It is also worth preparing planting sites well in advance, to give any organic additions plenty of time to settle.
  • Here today, gone tomorrow - Saffron Crocus (Crocus Sativus):
It’s saffron crocus harvest time, although you may have missed it as their cropping season is fleeting to say the least. The high end and deliciously exotic stamens from this herbaceous plant require immediate harvesting when the flowers appear from within its subtle foliage, otherwise you will miss out. Keep your saffron stash in a conveniently located area so the chances of overlooking them are avoided.
 
Aside from producing a highly sought-after culinary ingredient, saffron crocus flowers are especially ornamental, and bees adore them.  So much so in fact, that I was beginning to wonder if I should pull up a chair whilst waiting for a resident bee to vacate the flower I wanted to harvest from. 
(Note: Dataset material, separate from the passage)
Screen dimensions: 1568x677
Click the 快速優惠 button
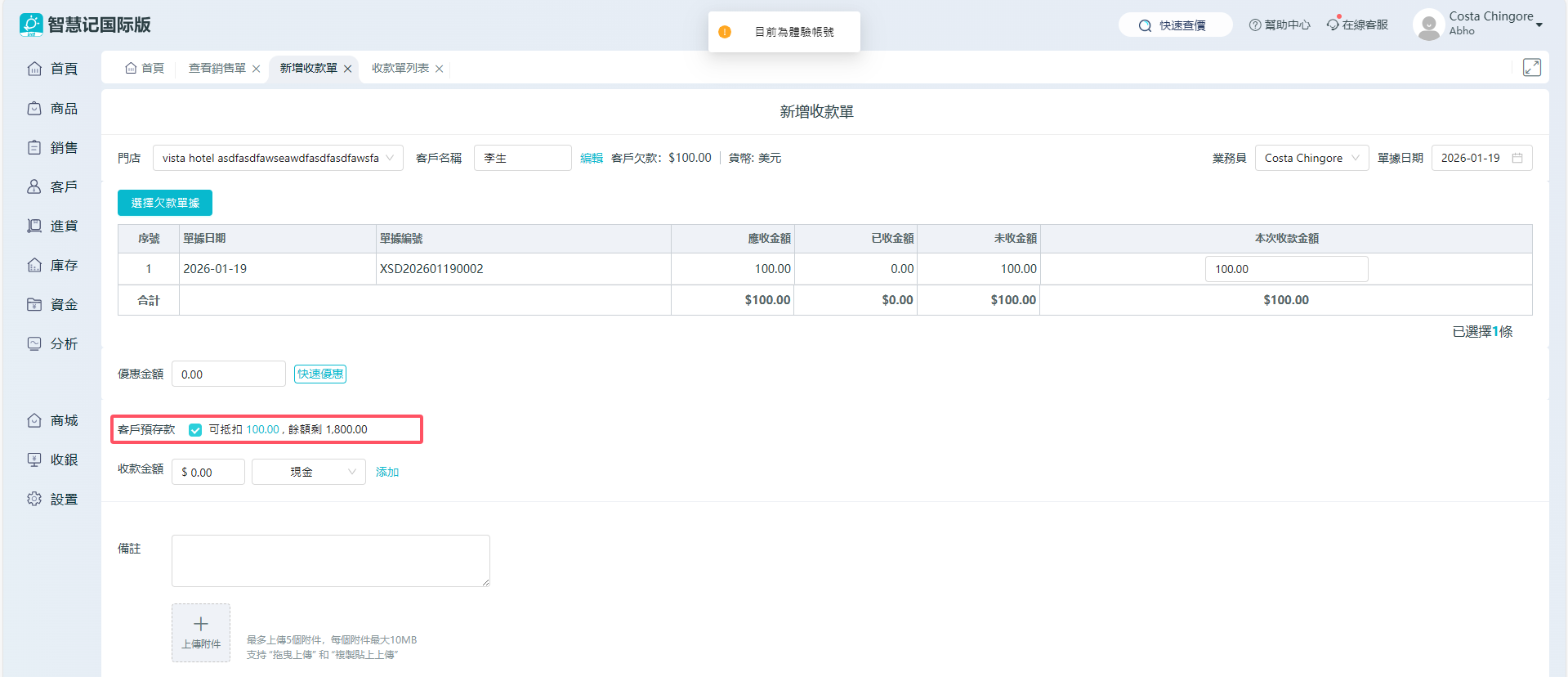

  • Preventing weeds outstaying their welcome:
Mother Nature doesn’t like bare earth and responds by covering it with fast-growing, pioneer plants with low nutritional requirements and exemplary reproductive capabilities. Generally, these plants are considered garden pests and once they have produced seed, are difficult to control.
 
The veggie patch is one such place where the soil surface is commonly idle, damp and host to weedy plants outstaying their welcome. However, these unwanted plants also have many benefits including protecting the soil, encouraging beneficial soil life and increasing nutrient levels. Many are also healthy additions to the human diet.
 
When used smartly, weeds are your friends. The key is knowing which varieties to leave and which, including my nemesis couch grass, are best removed straight away. Weedy crops can be dug into the soil, left as a lush organic mulch, or used to make a fertiliser tea. Any seed heads should be removed before they mature to prevent their spread.
  • Controlling Cabbage White Butterfly:
This regular and at times prolific gardening pest can wreak havoc on young seedlings, particularly those from the brassica family such as cabbage, broccoli and cauliflower. Putting pretend white butterflies about the place helps deter them as they are territorial. Exclusion control using pots covered with old onion or orange bags and their bases removed, works a treat for smaller plants, and I have also been introduced to a more novel and physical approach involving a squash racquet.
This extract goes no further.